A recap of MBS Market Updates provided by MND Analysts and streamed live to the MBSonMND Dashboard.
UPDATE: CC MBS Outperform. Spreads Tighten. Big Seller Looms
Rate sheet influential MBS coupons are outperforming their stagnating benchmark counterparts thanks to short covering and generally favorable technical conditions in TBA-land (more buyers than sellers!). The secondary market current coupon is 2.2bps lower at 4.147%. We're not sure how long this technical outperformance vs. benchmarks will last though. Treasury likely views this environment as the perfect time to offer up a chunk of their MBS portfolio.

10:49AM  : 
Even After Data, Range-Bound Stagnation Continues For Bonds

Heading into the 9:55 Consumer Sentiment numbers, 10yr yields had gone no higher than 3.41 and no lower than 3.385. And following what was, by all rights, a bond-bullish report, that same 3.385 level capped out any gains, sending yields back toward the other end of the range. It's the same boring story for MBS, the highest highs and lowest lows today lie INSIDE yesterday's highs and lows, and all the time orbiting the same 101-28 area, a veritable neutron star of gravitational influence for FNCL 4.5's. We'd need to see a break below 101-26 for reprices to be a major threat and above 101-30 to see very small reprices for the better. So far, it's another boring, sideways, stagnant day.
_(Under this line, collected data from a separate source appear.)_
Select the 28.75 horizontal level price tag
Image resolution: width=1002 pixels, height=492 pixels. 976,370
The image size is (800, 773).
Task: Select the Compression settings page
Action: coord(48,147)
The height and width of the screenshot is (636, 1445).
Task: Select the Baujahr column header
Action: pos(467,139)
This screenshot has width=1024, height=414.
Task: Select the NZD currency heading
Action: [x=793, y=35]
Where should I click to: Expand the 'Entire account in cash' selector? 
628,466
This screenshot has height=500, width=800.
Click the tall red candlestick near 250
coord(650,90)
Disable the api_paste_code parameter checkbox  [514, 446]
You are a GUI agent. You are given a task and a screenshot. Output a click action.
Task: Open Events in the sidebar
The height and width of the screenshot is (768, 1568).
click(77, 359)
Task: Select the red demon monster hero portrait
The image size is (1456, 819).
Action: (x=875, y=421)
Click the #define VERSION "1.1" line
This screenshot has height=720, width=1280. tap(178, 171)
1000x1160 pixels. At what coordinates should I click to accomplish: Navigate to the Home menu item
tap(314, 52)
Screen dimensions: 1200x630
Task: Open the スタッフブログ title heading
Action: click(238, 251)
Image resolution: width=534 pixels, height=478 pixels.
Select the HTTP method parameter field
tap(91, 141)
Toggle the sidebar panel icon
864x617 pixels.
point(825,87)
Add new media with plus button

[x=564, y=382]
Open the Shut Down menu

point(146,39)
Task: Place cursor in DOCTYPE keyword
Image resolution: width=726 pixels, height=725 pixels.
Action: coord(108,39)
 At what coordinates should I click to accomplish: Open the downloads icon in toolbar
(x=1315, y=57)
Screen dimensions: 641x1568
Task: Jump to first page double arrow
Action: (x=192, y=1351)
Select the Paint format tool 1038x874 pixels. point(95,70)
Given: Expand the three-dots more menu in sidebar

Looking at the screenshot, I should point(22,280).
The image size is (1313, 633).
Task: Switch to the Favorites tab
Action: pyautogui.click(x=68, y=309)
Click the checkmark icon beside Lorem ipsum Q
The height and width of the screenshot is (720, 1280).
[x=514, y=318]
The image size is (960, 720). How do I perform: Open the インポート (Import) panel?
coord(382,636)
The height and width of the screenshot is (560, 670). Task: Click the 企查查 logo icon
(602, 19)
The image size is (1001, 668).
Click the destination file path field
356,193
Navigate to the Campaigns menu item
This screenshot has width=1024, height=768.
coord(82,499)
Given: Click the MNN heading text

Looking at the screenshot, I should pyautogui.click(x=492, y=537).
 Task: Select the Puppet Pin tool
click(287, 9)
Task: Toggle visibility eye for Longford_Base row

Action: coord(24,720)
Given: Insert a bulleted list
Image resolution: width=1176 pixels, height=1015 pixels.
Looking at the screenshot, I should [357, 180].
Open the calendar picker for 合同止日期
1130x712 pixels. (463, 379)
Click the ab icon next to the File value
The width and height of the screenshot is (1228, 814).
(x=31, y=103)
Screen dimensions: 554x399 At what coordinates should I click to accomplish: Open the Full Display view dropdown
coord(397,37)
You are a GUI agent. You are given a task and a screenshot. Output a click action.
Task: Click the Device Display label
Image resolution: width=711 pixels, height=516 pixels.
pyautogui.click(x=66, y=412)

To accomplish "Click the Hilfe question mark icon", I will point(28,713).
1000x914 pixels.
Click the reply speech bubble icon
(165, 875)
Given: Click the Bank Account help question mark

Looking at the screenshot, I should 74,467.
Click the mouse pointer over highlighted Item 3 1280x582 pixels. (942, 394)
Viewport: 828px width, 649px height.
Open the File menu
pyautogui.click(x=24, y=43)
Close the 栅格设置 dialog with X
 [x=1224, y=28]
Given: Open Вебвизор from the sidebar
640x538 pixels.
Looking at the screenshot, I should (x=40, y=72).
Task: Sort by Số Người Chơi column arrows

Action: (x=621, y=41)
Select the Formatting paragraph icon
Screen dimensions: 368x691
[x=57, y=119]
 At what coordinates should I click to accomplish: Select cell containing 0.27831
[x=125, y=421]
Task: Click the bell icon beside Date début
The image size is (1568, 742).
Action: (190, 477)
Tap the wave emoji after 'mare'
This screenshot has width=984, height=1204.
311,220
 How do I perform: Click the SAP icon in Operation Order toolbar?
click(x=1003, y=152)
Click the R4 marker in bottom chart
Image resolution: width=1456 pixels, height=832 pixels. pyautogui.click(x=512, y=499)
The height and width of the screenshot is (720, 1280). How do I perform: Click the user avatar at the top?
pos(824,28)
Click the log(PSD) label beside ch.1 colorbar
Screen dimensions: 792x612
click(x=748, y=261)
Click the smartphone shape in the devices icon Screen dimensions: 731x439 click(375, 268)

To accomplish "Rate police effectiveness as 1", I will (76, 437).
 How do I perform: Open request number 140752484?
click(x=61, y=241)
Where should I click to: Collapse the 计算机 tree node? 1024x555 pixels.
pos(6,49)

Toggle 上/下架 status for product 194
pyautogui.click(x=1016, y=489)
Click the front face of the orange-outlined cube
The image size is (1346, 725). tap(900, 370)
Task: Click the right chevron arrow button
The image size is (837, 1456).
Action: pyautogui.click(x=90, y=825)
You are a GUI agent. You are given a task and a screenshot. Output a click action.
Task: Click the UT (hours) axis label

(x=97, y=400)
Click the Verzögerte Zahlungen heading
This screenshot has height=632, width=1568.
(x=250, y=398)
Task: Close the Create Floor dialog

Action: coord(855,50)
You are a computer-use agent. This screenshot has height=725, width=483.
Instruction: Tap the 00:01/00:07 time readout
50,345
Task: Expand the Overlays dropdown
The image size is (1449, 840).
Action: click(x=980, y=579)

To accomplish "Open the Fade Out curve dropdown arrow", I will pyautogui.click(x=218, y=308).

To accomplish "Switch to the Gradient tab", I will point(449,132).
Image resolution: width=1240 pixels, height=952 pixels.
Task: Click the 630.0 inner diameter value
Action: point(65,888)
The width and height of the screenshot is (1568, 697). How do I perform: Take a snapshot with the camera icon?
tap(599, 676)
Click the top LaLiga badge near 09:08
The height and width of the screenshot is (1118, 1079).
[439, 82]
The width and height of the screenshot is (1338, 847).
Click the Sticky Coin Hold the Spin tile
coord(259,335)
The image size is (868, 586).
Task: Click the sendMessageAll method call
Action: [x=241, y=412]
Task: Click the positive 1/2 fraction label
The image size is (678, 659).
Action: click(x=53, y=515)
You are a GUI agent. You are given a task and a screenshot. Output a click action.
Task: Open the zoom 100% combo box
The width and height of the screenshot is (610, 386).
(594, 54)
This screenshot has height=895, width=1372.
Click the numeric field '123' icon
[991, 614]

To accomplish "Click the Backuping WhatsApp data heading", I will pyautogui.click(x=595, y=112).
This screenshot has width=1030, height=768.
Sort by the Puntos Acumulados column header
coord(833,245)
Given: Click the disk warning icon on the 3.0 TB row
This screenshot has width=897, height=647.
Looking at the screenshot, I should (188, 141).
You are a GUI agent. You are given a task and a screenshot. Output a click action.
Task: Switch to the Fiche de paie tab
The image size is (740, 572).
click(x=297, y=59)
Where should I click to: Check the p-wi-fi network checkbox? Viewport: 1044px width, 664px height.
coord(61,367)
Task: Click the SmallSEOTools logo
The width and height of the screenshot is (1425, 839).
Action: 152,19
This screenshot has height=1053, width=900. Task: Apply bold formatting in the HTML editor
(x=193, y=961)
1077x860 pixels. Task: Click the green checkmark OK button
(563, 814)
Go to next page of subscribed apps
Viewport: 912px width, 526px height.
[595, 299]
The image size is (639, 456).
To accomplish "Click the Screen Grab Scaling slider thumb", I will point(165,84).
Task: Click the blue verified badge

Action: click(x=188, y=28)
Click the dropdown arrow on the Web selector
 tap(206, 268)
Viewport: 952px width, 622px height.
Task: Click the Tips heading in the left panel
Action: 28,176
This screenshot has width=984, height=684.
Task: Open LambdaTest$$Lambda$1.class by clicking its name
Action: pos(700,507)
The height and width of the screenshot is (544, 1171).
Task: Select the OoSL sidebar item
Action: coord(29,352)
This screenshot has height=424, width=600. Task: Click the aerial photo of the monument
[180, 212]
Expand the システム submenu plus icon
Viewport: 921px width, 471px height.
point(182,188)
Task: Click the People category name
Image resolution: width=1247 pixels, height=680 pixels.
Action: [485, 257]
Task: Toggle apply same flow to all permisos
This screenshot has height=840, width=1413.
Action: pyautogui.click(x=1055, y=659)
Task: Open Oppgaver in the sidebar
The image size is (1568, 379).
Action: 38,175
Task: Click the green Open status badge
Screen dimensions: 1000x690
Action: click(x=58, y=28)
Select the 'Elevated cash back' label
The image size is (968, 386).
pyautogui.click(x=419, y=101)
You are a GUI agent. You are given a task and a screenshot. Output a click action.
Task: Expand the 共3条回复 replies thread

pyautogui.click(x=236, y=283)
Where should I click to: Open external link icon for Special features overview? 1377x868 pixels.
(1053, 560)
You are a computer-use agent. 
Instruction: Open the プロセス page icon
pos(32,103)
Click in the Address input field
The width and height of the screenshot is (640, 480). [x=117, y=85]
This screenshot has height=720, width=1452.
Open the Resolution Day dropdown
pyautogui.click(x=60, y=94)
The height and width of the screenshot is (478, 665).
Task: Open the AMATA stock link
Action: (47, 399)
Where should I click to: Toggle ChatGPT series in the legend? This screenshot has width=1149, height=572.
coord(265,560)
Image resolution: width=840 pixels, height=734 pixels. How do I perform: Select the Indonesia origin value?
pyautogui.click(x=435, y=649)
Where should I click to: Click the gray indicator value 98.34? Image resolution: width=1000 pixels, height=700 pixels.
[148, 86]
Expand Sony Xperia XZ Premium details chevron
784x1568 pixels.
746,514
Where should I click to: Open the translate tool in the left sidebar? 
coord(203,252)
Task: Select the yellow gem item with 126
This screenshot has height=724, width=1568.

10:02AM  :  DATA FLASH: Consumer Sentiment Declines From 77.5 to 67.5

Consumer confidence declined sharply in March due to rising gas and food prices. While further declines may well occur in the months ahead, consumers have not adopted the same deep pessimism that was prevalent a few years ago. Nonetheless, the March drop was record setting; it was the 10th largest monthly change ever recorded. Most of the decline was in the Expectations Index, which recorded its 5th largest monthly decline. Although references to employment gains still exceeded mentions of job losses, three-quarters of all consumers expected no additional declines in the unemployment rate in the year ahead. Perhaps the most significant countervailing trend was that there was no decline in buying plans despite all the widespread economic gloom. Just one-in-four consumers expected their financial position to improve during the year ahead, returning to near the lowest level ever recorded of 20%. Scarce income gains as well as rising food and gas inflation were responsible for these dismal financial expectations. Only 38% of all households expected income increases in the year ahead, the smallest proportion ever recorded. Just 11% of all households expected inflation-adjusted income gains during the year ahead, barely above the all-time low of 8% in 1980. The largest declines were in prospects for the economy. The proportion of consumers who expected the economy to improve during the year ahead dropped to 21% in March from 40% in February, the largest one-month decline ever recorded in the history of
the surveys. What was the greatest concern for consumers about the slowdown in the pace of economic growth
was that they no longer anticipated the unemployment rate to decline.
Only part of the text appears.